= WORK TO BE COMPLETED =
Reproduce the records word for word, starting at their first line and continuing through the line that contains "will [x=154, y=385].".
## begin DATA TO PROCESS
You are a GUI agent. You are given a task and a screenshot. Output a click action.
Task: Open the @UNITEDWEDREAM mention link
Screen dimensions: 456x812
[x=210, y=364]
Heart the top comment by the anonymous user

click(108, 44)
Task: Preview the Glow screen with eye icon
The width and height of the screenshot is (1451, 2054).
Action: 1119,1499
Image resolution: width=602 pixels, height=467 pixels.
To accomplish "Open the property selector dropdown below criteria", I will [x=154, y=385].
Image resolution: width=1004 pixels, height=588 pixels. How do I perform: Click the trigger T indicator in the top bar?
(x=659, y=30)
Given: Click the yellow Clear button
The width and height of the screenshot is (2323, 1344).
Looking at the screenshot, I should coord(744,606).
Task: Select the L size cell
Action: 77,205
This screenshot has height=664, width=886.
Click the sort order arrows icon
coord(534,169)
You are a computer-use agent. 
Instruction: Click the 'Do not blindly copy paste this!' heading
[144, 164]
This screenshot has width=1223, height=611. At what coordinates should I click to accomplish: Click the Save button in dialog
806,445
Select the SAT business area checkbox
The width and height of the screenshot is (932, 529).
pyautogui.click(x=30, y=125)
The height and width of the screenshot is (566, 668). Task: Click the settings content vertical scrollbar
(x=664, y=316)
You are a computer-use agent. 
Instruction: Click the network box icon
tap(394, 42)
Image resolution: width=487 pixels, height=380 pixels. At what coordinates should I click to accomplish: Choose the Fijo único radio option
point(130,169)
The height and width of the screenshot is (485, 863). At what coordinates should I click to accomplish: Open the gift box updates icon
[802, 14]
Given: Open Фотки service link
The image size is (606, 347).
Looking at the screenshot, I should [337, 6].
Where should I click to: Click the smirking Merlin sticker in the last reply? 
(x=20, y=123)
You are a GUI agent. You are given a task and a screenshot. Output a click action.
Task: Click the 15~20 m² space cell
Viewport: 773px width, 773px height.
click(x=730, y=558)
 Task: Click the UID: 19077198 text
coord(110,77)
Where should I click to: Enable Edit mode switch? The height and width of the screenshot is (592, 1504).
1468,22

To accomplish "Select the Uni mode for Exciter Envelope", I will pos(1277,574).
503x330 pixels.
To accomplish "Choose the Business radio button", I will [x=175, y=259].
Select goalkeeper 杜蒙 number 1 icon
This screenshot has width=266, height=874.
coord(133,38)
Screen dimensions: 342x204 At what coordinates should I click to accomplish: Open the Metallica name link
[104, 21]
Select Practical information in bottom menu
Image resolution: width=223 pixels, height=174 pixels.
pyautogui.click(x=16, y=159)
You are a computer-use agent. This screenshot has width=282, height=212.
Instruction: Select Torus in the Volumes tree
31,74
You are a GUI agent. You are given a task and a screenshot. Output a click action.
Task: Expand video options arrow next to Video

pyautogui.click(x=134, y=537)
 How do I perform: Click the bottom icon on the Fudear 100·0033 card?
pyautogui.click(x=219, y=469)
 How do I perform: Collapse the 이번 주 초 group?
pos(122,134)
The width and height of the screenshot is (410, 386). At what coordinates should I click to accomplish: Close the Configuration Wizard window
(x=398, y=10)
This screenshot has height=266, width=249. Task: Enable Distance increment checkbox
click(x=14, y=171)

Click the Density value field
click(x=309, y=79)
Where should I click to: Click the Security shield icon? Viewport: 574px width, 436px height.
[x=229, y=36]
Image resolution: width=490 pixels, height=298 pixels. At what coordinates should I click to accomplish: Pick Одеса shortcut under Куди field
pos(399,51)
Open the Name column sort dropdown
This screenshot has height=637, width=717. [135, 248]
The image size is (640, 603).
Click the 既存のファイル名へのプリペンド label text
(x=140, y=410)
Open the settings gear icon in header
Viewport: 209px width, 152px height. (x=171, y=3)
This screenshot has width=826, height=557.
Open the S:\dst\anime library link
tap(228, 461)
## end DATA TO PROCESS
= RESPONSE TO THIS EXERCISE =
You are a GUI agent. You are given a task and a screenshot. Output a click action.
Task: Open the @UNITEDWEDREAM mention link
Screen dimensions: 456x812
[x=210, y=364]
Heart the top comment by the anonymous user

click(108, 44)
Task: Preview the Glow screen with eye icon
The width and height of the screenshot is (1451, 2054).
Action: 1119,1499
Image resolution: width=602 pixels, height=467 pixels.
To accomplish "Open the property selector dropdown below criteria", I will [x=154, y=385].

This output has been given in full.